In 2019 SAW released a publication. The publication was the outcome of many months of self reflection and careful consideration, within it’s pages we sought to explore and explain what SAW is, what it has been, and what it aims to be as an organisation. There are several essays within it that explore different aspects of our thinking and practise- here is one of them.

Whilst other artforms might be about social interaction, socially engaged art does social interaction. It’s true that a painting, a sculpture, a performance or a film, might illustrate or critique the way that humans interact with the social world. But, with socially engaged art, the bit that is the art, is the social interaction itself. 
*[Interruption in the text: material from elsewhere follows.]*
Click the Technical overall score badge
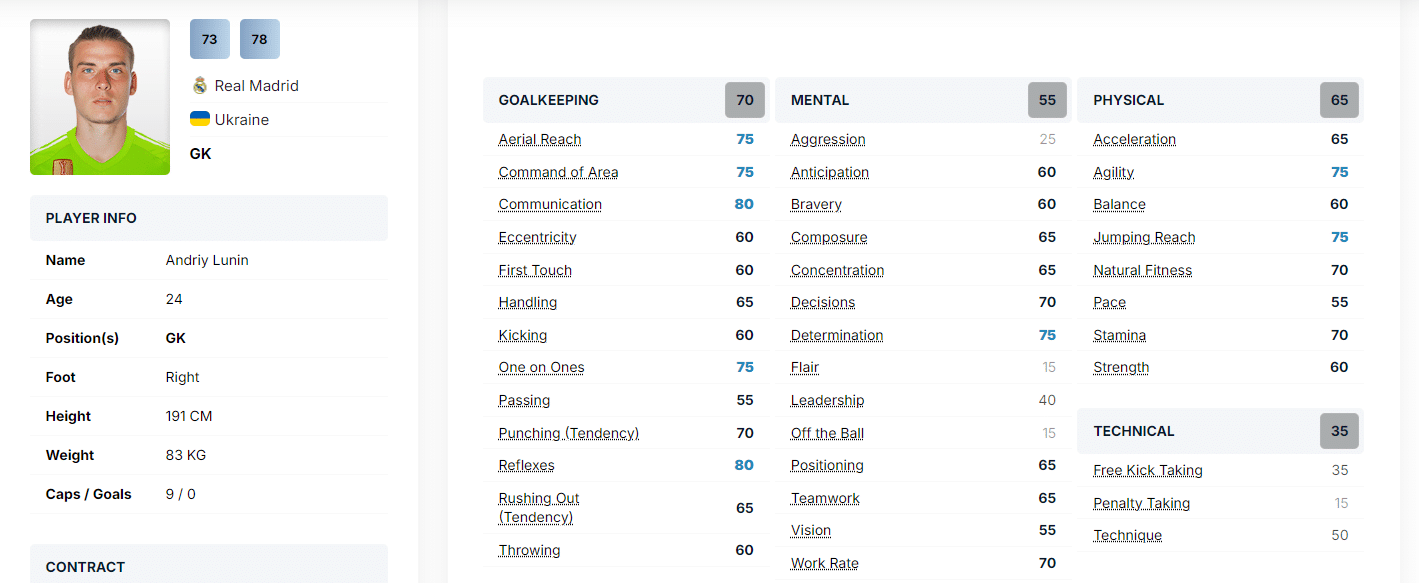Screen dimensions: 1419x583 1339,431
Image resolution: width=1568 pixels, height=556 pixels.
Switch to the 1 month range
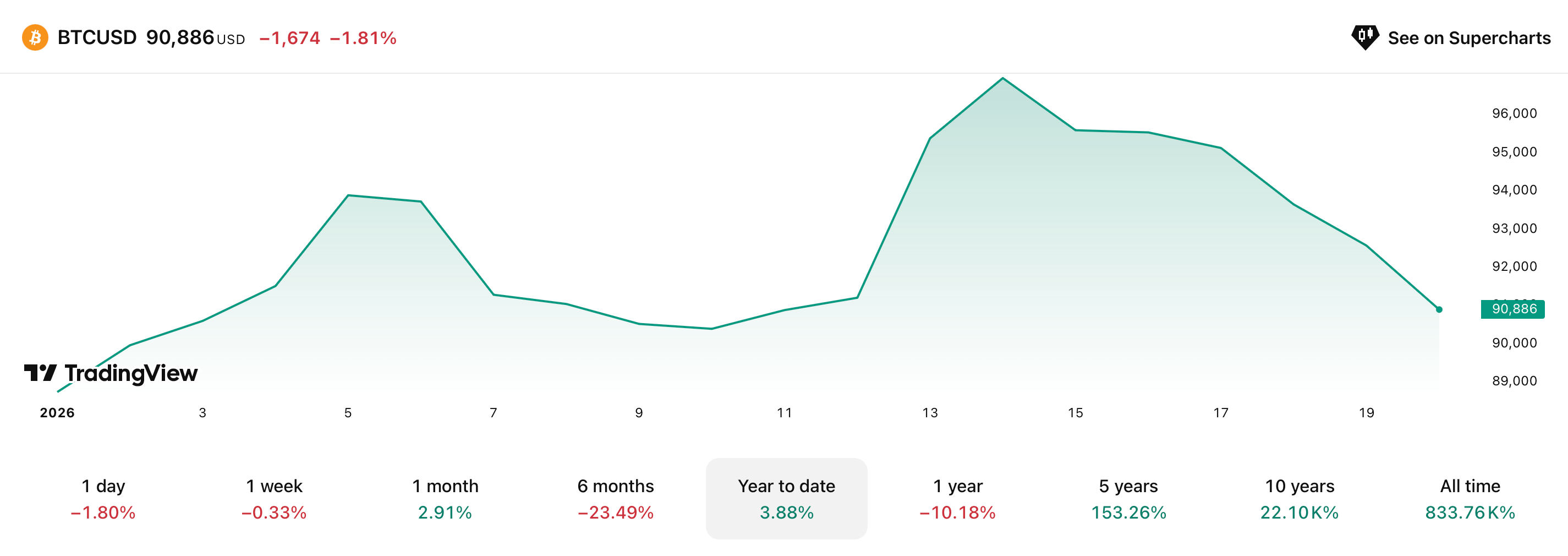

Socially engaged art does social interaction with ‘real people’, in real places and in real time. With this comes a real responsibility.  When we consciously enact the world we live in, some aspects of the social world will be made more real whilst other aspects will be made less real. This dual action of strengthening and eroding is potentially very powerful because it allows us to experiment with alternatives and to explore the possibilities for a better world. But who’s idea of a better world are we making?

The world-making work of socially engaged art requires that our bodies interact and connect deeply with other beings (human and non-human). The French sociologist, Bruno Latour, calls this “learning to be affected” – to be transformed and moved into action by our interactions with others. This embodied practice is likely to be unpredictable; imbued with tensions, contradictions, and surprises. 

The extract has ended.